Aliás, reside na própria afirmação da dignidade da pessoa humana o fundamento axiológico da obrigação alimentícia, admitindo, até mesmo, a excepcional prisão civil do devedor (autorizada pelo art. 5 º , VXVII, da Lex Mater), como forma de coerção para o adimplemento 5 .

Averbe-se, então: toda e qualquer decisão acerca de alimentos deve ser presidida pelo (fundamental) princípio da dignidade do homem, respeitando as personalidades do alimentante ou alimentando, pena de incompatibilidade com o Texto Magno.
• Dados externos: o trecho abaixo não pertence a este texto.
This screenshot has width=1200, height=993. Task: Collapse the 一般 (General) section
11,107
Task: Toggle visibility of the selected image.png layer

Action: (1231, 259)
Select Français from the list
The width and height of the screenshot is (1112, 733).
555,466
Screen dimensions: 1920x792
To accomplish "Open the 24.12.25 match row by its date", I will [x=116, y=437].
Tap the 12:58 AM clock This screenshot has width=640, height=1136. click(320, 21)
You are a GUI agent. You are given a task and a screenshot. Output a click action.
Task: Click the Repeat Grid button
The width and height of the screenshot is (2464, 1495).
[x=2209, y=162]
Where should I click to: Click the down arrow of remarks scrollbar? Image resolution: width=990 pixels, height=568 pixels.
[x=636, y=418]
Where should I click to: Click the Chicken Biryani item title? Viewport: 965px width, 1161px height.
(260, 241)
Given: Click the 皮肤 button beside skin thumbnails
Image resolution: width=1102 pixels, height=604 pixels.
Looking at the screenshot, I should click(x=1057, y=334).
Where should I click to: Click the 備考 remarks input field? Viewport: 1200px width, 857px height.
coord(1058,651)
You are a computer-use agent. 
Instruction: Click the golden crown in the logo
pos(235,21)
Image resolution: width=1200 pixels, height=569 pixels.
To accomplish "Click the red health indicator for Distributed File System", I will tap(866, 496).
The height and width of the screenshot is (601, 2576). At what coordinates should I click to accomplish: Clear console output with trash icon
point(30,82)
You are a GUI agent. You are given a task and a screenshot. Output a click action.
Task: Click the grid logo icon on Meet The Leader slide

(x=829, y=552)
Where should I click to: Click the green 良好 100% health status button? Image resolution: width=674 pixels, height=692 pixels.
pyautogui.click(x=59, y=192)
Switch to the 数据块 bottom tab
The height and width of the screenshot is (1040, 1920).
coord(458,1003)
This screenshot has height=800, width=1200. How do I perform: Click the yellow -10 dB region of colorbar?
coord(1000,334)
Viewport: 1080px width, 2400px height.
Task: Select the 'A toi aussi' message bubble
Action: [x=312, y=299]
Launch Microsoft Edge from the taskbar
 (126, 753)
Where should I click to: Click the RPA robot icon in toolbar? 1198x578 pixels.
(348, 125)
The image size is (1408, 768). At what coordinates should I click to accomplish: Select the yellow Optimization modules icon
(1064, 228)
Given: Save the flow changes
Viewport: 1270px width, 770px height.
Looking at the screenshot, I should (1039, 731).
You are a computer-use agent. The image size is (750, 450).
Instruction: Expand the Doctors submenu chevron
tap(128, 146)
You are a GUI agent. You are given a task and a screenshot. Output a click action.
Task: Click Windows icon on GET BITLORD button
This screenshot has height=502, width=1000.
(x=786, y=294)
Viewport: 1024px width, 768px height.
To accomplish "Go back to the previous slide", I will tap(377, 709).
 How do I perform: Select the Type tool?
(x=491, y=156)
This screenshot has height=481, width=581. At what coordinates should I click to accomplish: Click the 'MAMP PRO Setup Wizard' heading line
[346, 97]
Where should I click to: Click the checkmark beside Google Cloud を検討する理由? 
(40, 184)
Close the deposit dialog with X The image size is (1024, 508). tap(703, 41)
Ilustrativamente, vale trazer à lume importante precedente jurisprudencial, admitindo o princípio da dignidade humana como a mola propulsora da fixação dos alimentos:

“O pai não pode ser insensível à voz de seu sangue em prestar alimentos ao filho menor que, em plena adolescência, não só necessita sobreviver, mas viver com dignidade, não sendo prejudicado em sua educação, nem em seu lazer, pois tudo faz parte da vida de um jovem, que antes da separação desfrutava do conforto que a família lhe proporcionava, em razão do bom nível social de seus pais. Não se justifica a diminuição dos alimentos prestados, se o ex-marido socorre a mulher com importância muito superior a obrigação alimentar que lhe foi imposta em benefício do filho, ainda mais se aposentada como professora. A mãe já faz a sua parte tendo a guarda do filho menor e cumpre um ônus que não tem preço. O pai não está em insolvência, somente enfrenta as dificuldades decorrentes da crise que assola o país, que se reflete na pessoa de seu filho, que, igualmente, sofre com a política econômica do governo federal.” (TJ/RS, Ac. 8 a Câm.Cív., ApCív. 597.151.489, rel. Des. Antônio Carlos Stangler Pereira, j.12.8.99)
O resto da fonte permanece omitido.